For each segment I subtracted the claimed time for the segment derived for the Edge 500 data from that derived for the Edge 800 data.
Before I show the graph, I should add I expected some difference. Garmins sample at one or two second intervals. Strava interpolates on these data points, but interpolations can only do so well, so I'd expect an error of around 1 second on the start time and around 1 second on the finish time, so even if everything's perfect, an error of ±2 seconds is about the best I'd anticipate.
There's other errors, of course. The GPS signal is only good to around 10 meter accuracy. But these are units with essentially the same electronics and the same algorithms looking at a signal within 10 cm of each other. So while the general positional error of the GPS signal should add up to around 10 meters of uncertainty to the start and stop position, since this positional error should affect both computers close to the same. But since bikes move at around 5 meters per second up hill, a 10 meter error at either the top or the bottom along the direction of travel could create another two seconds or so of variation in the segment timing.
Then there's the problem that the segment was defined with data which was also subject to noise. You'd like to believe there's an imaginary line across the road defining the start and end of a segment but the reality is the virtual line, even if your GPS is perfect, is slanted.
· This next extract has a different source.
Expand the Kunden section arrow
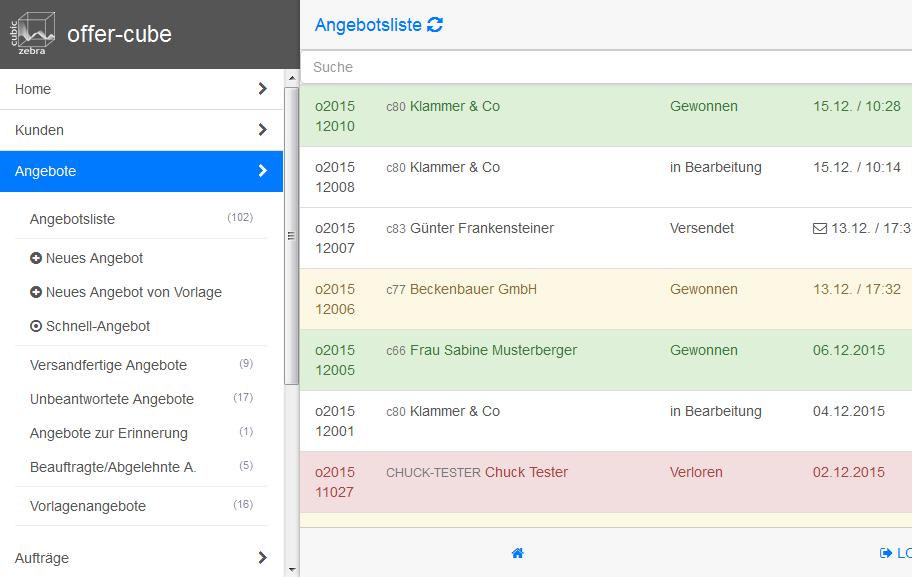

So if your position in the road varies, or if the GPS signal varies your trajectory to the left or right, that will affect at what point you intersect these virtual start and finish lines. This could be another two seconds or so, similar to the error from longitudinal position error, off the start and finish. But again this error should be relatively smaller because we're considering two GPS units on the same handlebars at the same time.
So worst case I have the following error estimates for ride-to-ride variation:
- 1 second at start due to sampling time
- 1 second at finish due to sampling time
- 2 second at start due to longitudinal position errors
- 2 seconds at finish due to longitudinal position errors
- 2 seconds at start due to transverse position errors
- 2 seconds at finish due to transverse position errors
I assume these errors are uncorrelated so I take the root-mean-squared-sum and get around 4 seconds typical variability for ride-to-ride variations, but less than that for two GPS units mounted on the same handlebars on the same ride... let's say 2 seconds.
So what's the data show? Here's the results:
If I look at the mid-range of the distribution, my estimate was spot-on: errors are typically between ‒2 and +2 seconds, without evident bias between the two data sets. However, the devil here is in the tails. A significant number of segment timings have far worse errors.
These segments, it turns out, are all either on West Alpine Road or on Old La Honda Road. The top of Old La Honda Road, in particular, is notorious for terrible GPS signal quality due to the trees and terrain creating confusion from signal reflection. But Strava's algorithm is relatively forgiving, and so assigns segment times anyway.
Here are the worst offenders where the Edge 800 reported shorter times:
climb delta INTEGRATE_Performance_Fitness_OLH_Climb -25 OLH_Mile_3_to_End -12 OLH_(LowKey) -8 Arastradero/Alpine_-_Portola_-_Wed_Valley_Ride -7 Old_La_Honda_(bridge_front_to_stop_sign) -5 Old_La_Honda_(Bridge_to_Mailboxes) -4 West_Old_La_Honda_Descent -4
Wow -- 25 seconds on that first Old La Honda segment!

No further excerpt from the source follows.